A good solution is to either dedicate a DNS server to the IDS box, or use a script/utility to do reverse-lookups on the items you are interested in. Not live, but when a human is looking at things.
They are right about one regard -- IDS configuration, monitoring and maintenance isn't for non-professionals. You *need* to know what you are doing.
Learning HOW to think is more important than learning WHAT to think.
It is really too bad the Enterasys product wasn't available. I've implemented that on a _very_ large government department network with dual T-3 pipes and collecting >1Gig of data per day. Yes, still many false alarms to sift through but the uptime was measured in months not days or hours. This same gov't department has had other IDS vendors try to bring in their products to no avail because none of them can stay up >24 hours.
Do really dense people warp space more than others?
I don't trust any "real world" shootout that doesn't show how the IDS were plugged into the network, how they determined an attack, and other such key points. You can't just say "we plugged it in and nothing worked." IDS are much more complicated than that. How and where were they plugged into the network fabric? Were they using switch port mirroring or passive ethernet taps at the uplinks? How do they know these attacks happened without initiating them themselves? That last one is the biggest single problem with "real world" testing. Unless you're launching the attacks yourself you do not know, and unless I missed it, they were relying on attacks to just happen out of the blue.

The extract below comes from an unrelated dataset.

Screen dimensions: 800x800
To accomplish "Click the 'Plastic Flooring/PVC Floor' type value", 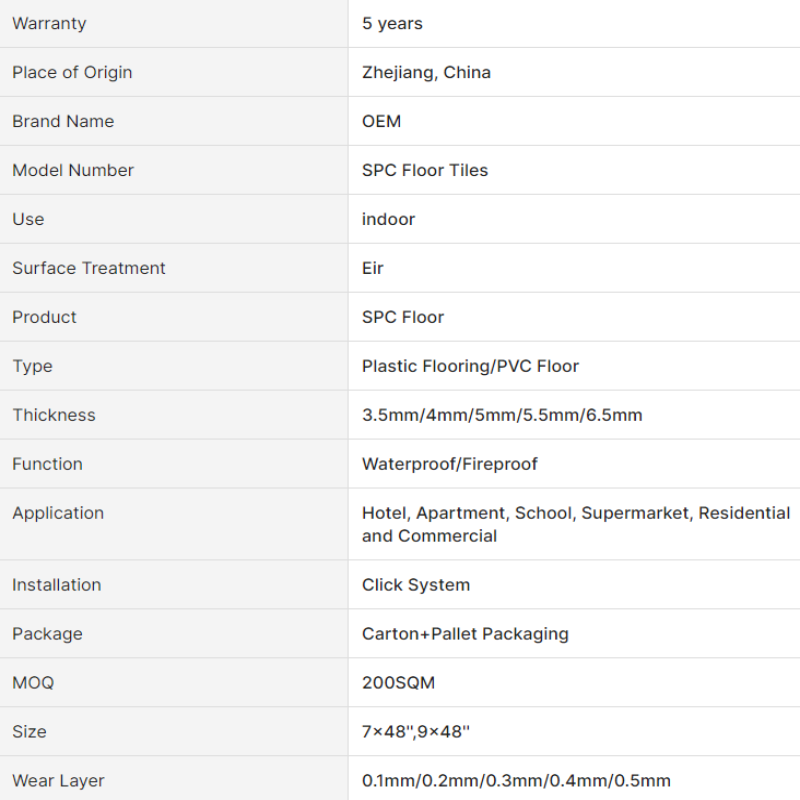I will pyautogui.click(x=470, y=366).

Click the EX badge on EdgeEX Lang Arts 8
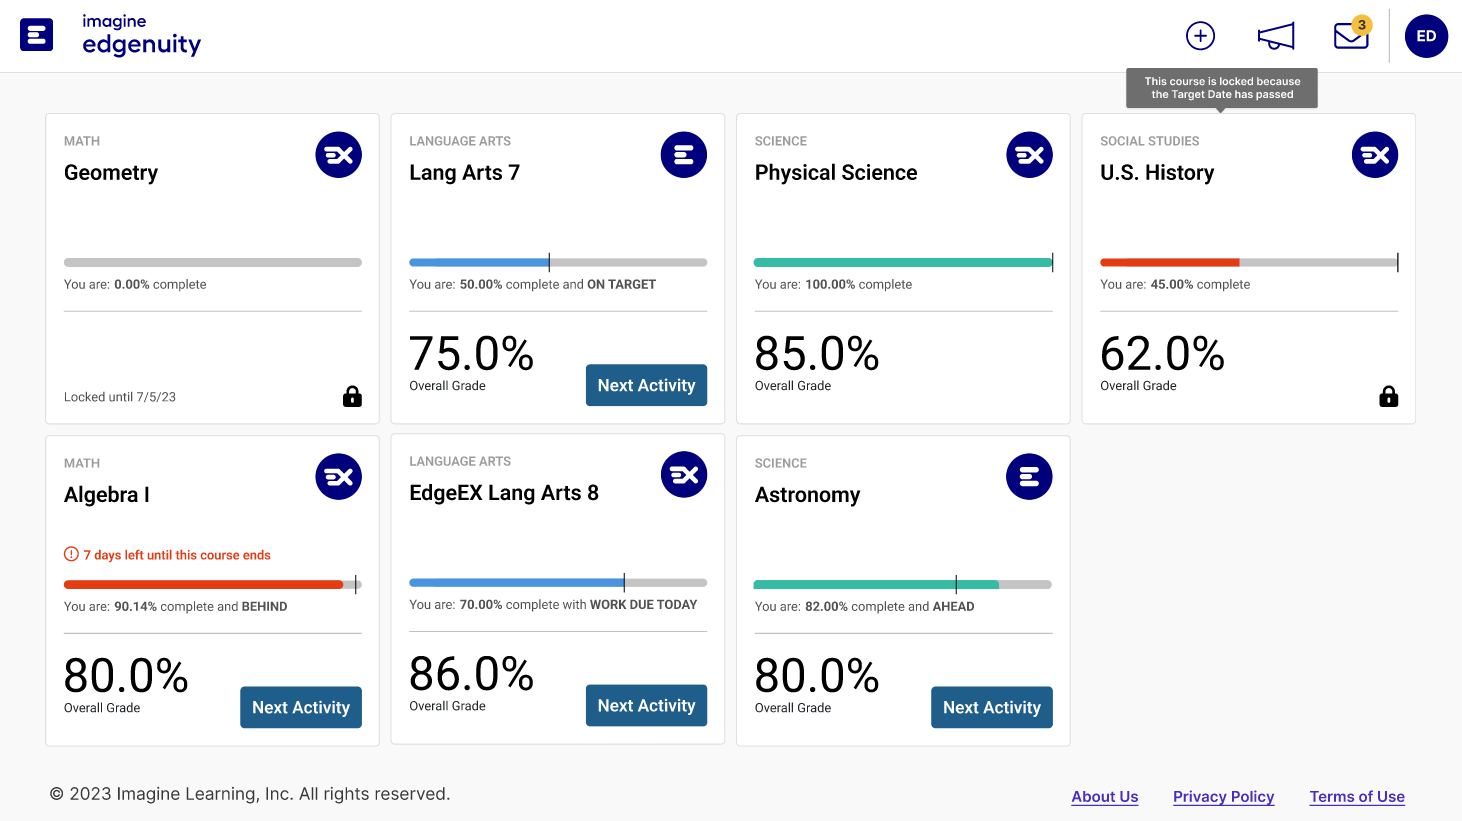pos(684,475)
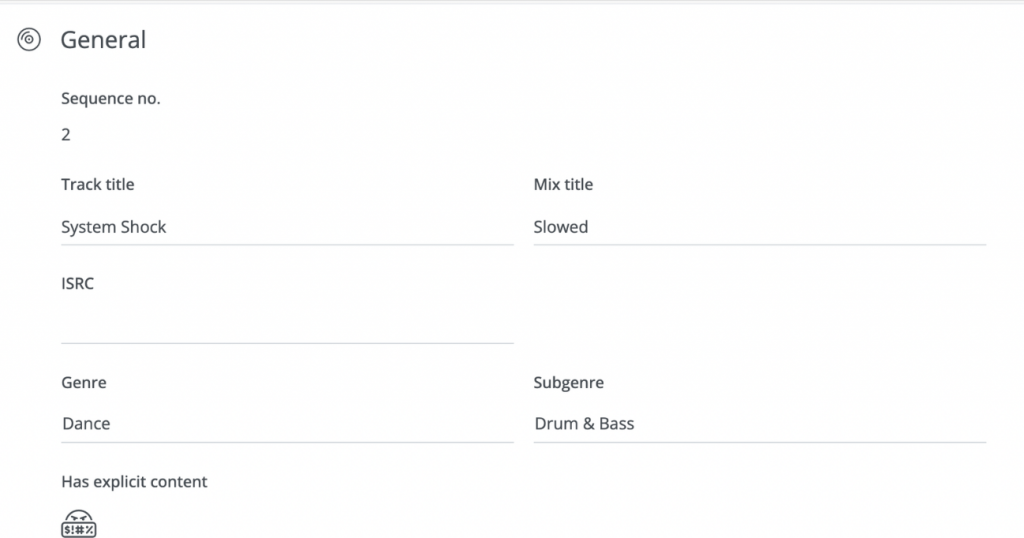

Now, they do raise some important issues with the backend storage of events and the need for clarity with the false positives and false negatives, but many of these can be dealt with by implementation of a real-time security console that does some form of event correlation from multiple security devices that says "The IDS sees this as a problem, the firewall sees it as a problem, and the target sees it as a problem. It's probably a problem. RED ALERT!" It's a much more intelligent way of dealing with events than just forwarding each one to a pager.
We've always said security is a process which must be maintained and firewalls/IDS systems are not a panacea to network security. As someone who's been responsible for a large scale IDS roll-out at Enron Broadband Services, where we were ISS' single largest customer for RealSecure before everything went to hell, I feel confident saying that Network IDS is a very useful tool, provided you keep it out of the hands of people who have absolutely no clue what they're doing with it, like the three gentlemen who are responsible for this article.